= Diadochokinesia =

Diadochokinesia or diadochokinesis is the ability to make antagonistic movements in quick succession, alternately bringing a limb into opposite positions, as of flexion and extension or of pronation and supination. Speech-language pathology defines it as the speed necessary to stop a determined motor impulse and substitute it with its opposite. The relative timing of this kind of movements is also called alternate motion rates (AMR) or sequential motor rates (SMR).

Loss of this ability, called dysdiadochokinesia, is a characteristic sign of cerebellar diseases. Many clinical tests may be employed to test for such disturbances.

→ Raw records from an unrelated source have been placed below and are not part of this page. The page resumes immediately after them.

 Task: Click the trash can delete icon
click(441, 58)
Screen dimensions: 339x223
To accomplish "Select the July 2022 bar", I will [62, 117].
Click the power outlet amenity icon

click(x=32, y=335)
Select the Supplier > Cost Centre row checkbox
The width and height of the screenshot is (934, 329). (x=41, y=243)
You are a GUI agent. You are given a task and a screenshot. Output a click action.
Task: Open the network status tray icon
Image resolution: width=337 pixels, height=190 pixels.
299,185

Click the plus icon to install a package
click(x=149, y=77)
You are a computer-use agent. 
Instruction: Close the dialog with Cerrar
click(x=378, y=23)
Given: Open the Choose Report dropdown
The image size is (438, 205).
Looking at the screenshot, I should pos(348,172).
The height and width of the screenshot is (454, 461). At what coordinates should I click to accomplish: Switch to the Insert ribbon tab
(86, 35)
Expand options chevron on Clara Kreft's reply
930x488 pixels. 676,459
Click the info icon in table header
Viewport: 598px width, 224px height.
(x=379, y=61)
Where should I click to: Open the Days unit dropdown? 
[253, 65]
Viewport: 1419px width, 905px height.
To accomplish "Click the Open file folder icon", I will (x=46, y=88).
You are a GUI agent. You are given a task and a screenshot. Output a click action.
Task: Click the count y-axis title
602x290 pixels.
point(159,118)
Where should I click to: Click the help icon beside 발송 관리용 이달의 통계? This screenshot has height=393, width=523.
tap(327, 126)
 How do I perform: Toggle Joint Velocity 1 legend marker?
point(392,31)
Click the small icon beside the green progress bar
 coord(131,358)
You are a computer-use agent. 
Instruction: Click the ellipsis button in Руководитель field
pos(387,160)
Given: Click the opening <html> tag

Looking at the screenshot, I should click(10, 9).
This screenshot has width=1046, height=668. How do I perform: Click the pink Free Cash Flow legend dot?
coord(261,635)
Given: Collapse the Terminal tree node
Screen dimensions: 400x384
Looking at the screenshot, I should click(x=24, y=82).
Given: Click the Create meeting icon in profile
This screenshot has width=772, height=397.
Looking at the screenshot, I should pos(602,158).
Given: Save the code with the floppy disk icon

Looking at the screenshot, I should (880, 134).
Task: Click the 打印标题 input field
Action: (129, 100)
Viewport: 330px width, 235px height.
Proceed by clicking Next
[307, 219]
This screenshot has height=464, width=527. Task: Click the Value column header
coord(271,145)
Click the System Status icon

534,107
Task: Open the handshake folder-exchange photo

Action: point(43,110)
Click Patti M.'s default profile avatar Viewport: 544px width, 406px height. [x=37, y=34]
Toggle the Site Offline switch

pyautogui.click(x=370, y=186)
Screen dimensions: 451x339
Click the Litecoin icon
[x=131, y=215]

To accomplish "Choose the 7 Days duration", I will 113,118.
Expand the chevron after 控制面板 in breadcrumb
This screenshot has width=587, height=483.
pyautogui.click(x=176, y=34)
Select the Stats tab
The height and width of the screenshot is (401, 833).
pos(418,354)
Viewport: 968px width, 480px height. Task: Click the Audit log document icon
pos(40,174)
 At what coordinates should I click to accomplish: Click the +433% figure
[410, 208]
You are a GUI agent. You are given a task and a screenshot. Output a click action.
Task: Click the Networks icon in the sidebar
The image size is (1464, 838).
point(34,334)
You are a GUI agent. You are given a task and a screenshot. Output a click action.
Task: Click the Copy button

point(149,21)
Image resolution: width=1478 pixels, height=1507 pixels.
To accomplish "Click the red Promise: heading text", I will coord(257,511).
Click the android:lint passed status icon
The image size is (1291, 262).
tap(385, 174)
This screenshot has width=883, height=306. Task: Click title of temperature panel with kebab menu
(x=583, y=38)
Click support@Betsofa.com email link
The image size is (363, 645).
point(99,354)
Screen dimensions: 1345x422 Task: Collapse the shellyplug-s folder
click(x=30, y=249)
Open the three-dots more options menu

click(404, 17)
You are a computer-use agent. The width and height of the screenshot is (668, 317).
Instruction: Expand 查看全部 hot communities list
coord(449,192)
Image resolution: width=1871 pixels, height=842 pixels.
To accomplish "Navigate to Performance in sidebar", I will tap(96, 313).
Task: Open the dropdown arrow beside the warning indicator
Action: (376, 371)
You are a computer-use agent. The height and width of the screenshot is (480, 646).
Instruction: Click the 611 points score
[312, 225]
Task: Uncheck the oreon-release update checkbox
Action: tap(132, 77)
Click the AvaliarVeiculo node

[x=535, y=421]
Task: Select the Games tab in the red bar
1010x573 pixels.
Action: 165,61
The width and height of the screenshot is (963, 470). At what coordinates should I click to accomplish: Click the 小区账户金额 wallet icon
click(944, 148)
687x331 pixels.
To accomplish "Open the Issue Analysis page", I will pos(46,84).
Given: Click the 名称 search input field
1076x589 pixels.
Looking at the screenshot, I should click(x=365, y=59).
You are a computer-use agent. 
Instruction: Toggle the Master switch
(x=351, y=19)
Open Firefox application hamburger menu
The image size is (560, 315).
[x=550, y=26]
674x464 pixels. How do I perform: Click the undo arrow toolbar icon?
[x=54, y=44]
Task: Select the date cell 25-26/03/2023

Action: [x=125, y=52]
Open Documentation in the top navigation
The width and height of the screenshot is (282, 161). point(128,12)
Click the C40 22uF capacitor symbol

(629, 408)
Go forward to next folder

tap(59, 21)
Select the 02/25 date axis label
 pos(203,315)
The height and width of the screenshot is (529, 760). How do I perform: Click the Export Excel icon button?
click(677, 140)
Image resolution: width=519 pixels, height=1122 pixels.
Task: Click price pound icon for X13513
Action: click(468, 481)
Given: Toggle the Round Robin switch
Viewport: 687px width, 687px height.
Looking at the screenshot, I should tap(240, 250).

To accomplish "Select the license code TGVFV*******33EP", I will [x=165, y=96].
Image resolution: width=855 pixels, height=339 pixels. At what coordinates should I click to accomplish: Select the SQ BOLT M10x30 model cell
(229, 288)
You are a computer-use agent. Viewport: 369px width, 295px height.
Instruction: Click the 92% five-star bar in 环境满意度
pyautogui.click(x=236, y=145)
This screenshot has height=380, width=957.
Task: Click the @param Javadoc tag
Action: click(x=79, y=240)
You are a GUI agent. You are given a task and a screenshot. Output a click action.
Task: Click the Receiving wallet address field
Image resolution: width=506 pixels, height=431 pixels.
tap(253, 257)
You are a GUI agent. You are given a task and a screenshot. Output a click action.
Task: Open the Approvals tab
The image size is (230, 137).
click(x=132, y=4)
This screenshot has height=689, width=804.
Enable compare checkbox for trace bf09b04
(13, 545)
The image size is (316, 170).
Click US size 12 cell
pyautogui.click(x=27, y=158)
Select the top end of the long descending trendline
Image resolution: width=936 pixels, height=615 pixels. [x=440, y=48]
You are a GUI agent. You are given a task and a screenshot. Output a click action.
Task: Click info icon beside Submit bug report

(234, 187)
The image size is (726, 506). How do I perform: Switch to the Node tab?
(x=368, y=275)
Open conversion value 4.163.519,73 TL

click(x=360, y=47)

- Alternating movements: Patient is told e.g. to pronate and supinate their hands in rapid succession, holding forearms vertically. In cerebellar diseases, the movements are irregular and inaccurate; in case of the pyramidal tract lesion the motion may be slowed or incomplete.
- Stewart-Holmes rebound sign: Patient tries to flex the elbow against applied resistance. When physician's grip is suddenly released, the patient should be able to deter it from rebounding. With cerebellar disease, the forearm may sway in several cycles. The patient may even strike themself if not guarded.
- Various instrumental techniques can be used to investigate speech motor skills, such as imaging movement transduction and point tracking.